The liberal view of wealth is that some value must be added to goods or services through application of labor or assumption of risk through capital investment in order for wealth to be earned. You earn money as a worker by having added the value of your labor to the service or object. You earn money as an investor through risking your capital on a venture. In either case, there is something at stake: time, sweat, money, skill. Value can be measured in monetary terms, but the availability of value-added services or products creates a good. From this perspective, then, taxes are an investment in a public good. In the case of the current debate, the public good is dealing with public debt. Asking the wealthy to pay more in taxes is legitimized because the rich are better equipped than other segments of society to add value to that public good, and they have been rewarded at a disproportionate rate for their investment of labor or risked capital.

Since conservatives fundamentally do not believe in the public good under this formulation (it is not “earned” on the market), allowing the government to default is perfectly legitimate as well; the public debt, as well as public wealth, was ill-gotten to begin with. Their only real concern is that a default on public debt might have ramifications for the private market and thereby threaten earning opportunities.

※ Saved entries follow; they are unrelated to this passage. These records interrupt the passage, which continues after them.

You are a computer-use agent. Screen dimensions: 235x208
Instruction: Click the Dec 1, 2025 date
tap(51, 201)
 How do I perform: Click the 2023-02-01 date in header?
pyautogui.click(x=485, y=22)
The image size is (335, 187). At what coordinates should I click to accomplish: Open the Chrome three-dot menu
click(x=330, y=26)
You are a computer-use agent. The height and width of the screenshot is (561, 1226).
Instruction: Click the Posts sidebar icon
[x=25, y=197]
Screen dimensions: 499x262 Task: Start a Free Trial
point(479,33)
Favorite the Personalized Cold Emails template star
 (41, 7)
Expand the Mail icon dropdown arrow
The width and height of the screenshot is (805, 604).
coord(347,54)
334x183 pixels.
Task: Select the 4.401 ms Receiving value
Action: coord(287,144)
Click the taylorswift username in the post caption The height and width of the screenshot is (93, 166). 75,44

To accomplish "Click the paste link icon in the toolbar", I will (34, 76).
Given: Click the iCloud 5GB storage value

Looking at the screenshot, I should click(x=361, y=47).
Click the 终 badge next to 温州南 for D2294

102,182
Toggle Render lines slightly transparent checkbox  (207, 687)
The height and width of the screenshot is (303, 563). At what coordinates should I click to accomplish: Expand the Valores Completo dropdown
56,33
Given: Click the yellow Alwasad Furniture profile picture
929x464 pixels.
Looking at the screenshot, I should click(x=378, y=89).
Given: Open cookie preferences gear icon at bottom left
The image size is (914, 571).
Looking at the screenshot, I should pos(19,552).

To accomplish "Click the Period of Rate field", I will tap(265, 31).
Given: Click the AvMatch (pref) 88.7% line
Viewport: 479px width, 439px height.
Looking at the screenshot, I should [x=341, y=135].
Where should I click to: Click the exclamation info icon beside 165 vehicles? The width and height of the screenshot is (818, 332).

The matter is considerably complicated by electoral politics, in this case, and, in fact, that is probably the most immediate concern of the parties involved. Obama and by extension the Democrats want to be seen as the more responsible “grown up” party; the Republicans are trying to present themselves as stalwart and principled. They are also trying to prove their contention that government is broken by making it so.

The “job creation” argument for keeping taxes low is historically unprovable, but, again, that is not the point; values drive the claims. For conservatives, the only valid way to create jobs is through the market since the market creates legitimacy in earnings, and, by extension, in jobs. Because of this, government jobs are not legitimate, not “real” jobs because they represent market earnings opportunities lost. Certain conservative economists even go so far as to call government jobs “parasitic.”

A liberal perspective does not make this distinction. Since labor and capital add value by their application to a service or object, the origin of the object or service is immaterial. A public good is a good; a private good is a good—the difference is in how they are accessed. Money spent by a government employee spends the same as that spent by a private sector employee.

Again, this is an oversimplification of what is actually going on, of course, but it demonstrates how making clear the warrants—the values and principles that underly a claim—can explain how seemingly simple negotiations can quickly take on the trappings of impossibility.